I read the Cluster mode overview (link: https://spark.apache.org/docs/latest/cluster-overview.html) and I was wondering how the components such as the Driver, Executor and Work nodes can be mapped on the components of the Spark Ecosystem such as Spark core, Spark SQL, Spark Streaming, Spark MLlib, Spark GraphX and Scheduling/cluster managers. Which of these components are for the Drivers, the Executors and the Work nodes?
So basically my question is if there is a link between these two figures of the components of Spark (figure 1) and the ecosystem of Spark (figure 2). If so can somebody please explain to my what belongs to the drivers/executors/work nodes
The cluster manager in the figure 1(as mentioned in the question) is related to (Standalone Scheduler, Yarn, Mesos) in the figure 2(as mentioned in the question).
The cluster manager can be any one of the cluster/resource managers like Yarn, Mesos, kubernates etc.
Nodes or worker Nodes are the machines that are part of the cluster on which you want to run your spark application in distributed manner. You cannot relate this to something on the spark ecosystem diagram. Nodes/Worker Nodes are actual physical machines like your computer/laptop.
Now the drivers and executors are the processes that runs on machines that are part of the cluster.
One of the node from the cluster is selected as the master/driver node and this is where the driver process runs which creates sparkContext and runs your main method and split up your code in a way that it can be executed in distributed fashion by creating jobs, stages and tasks.
Other nodes from the cluster are selected as Worker nodes and executor process runs the tasks assigned to them by driver process on this nodes.
Now coming to Spark Core , it is the component/framework that has been created which allows all of this communications, Scheduling and data transfer to happen between driver node and worker nodes and you don't have to worry about all these things and just focus on your business logic t get the required work done.

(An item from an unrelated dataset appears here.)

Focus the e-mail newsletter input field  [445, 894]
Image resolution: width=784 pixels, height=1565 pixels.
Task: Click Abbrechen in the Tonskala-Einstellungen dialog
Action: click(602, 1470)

Structured Streaming, Spark SQL, MLib, GraphX are some functionality that is implemented utilizing Spark Core as the base functionality so you get some of common functionality that you can utilize to make your life easier. You would have spark installed on all the nodes i.e driver node and worker nodes and have all these components on those nodes by default.
You cannot compare both the figures exactly because one shows the working of how the spark application is executed when you submit your code to cluster and other just shows the various components that the spark framework in whole provides.